-------- MATERIAL TO PROCESS --------
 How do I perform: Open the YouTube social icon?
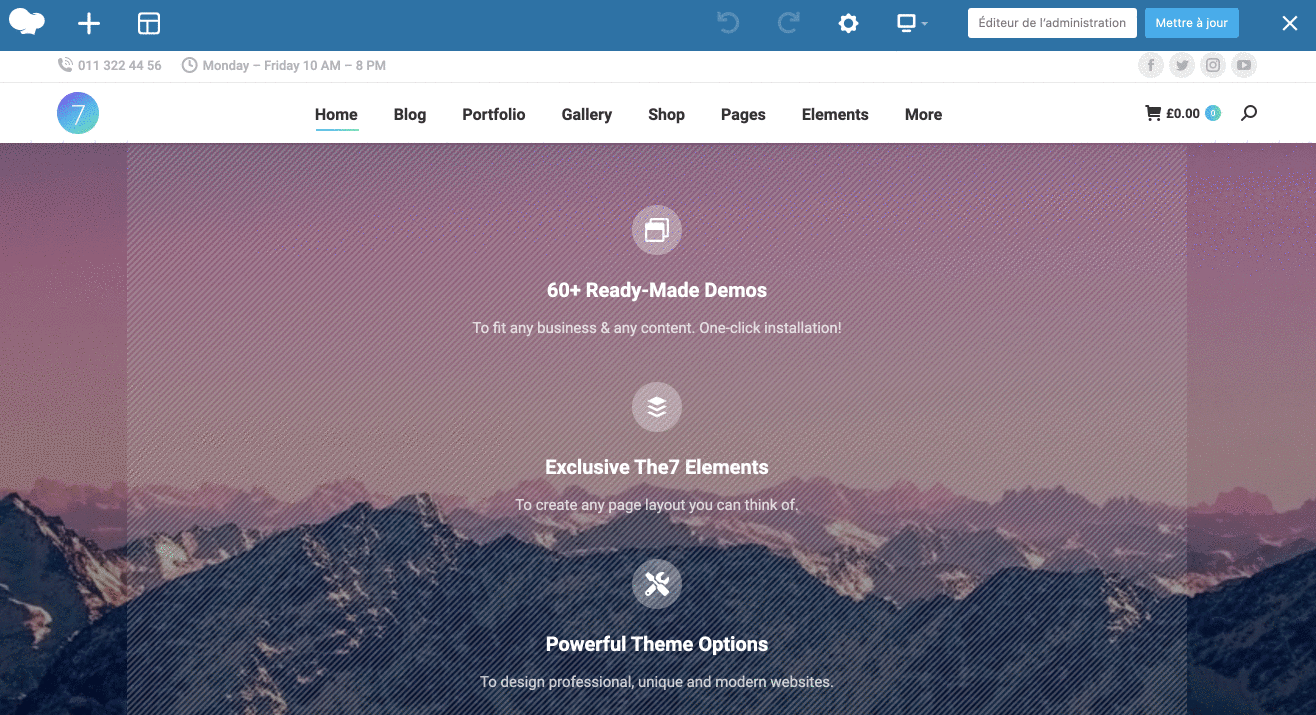[1244, 66]
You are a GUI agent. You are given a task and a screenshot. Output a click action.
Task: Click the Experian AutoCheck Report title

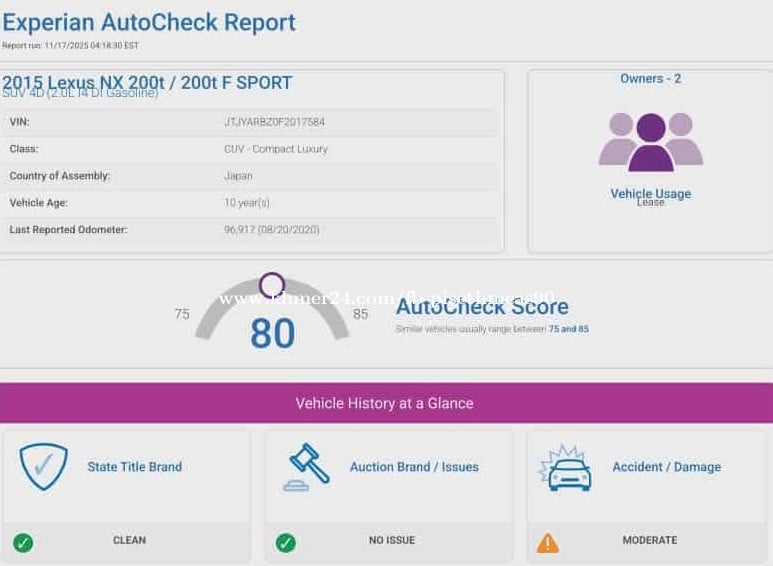click(x=149, y=22)
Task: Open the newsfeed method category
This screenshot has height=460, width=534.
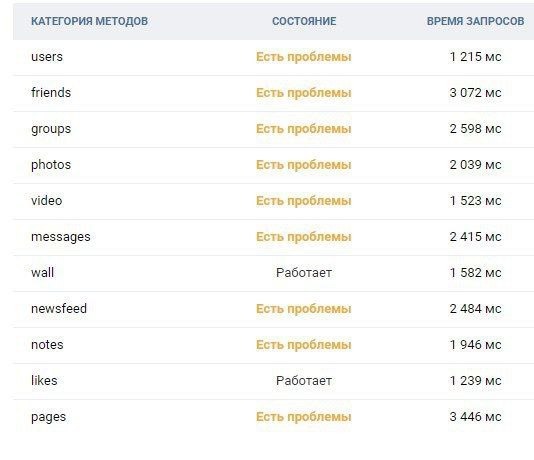Action: coord(59,308)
--------
PROBLEM =>
Each record should be copied exactly, and each image left out.

ANSWER TO THE EXERCISE =>
 How do I perform: Open the YouTube social icon?
[1244, 66]
You are a GUI agent. You are given a task and a screenshot. Output a click action.
Task: Click the Experian AutoCheck Report title

click(x=149, y=22)
Task: Open the newsfeed method category
This screenshot has height=460, width=534.
Action: coord(59,308)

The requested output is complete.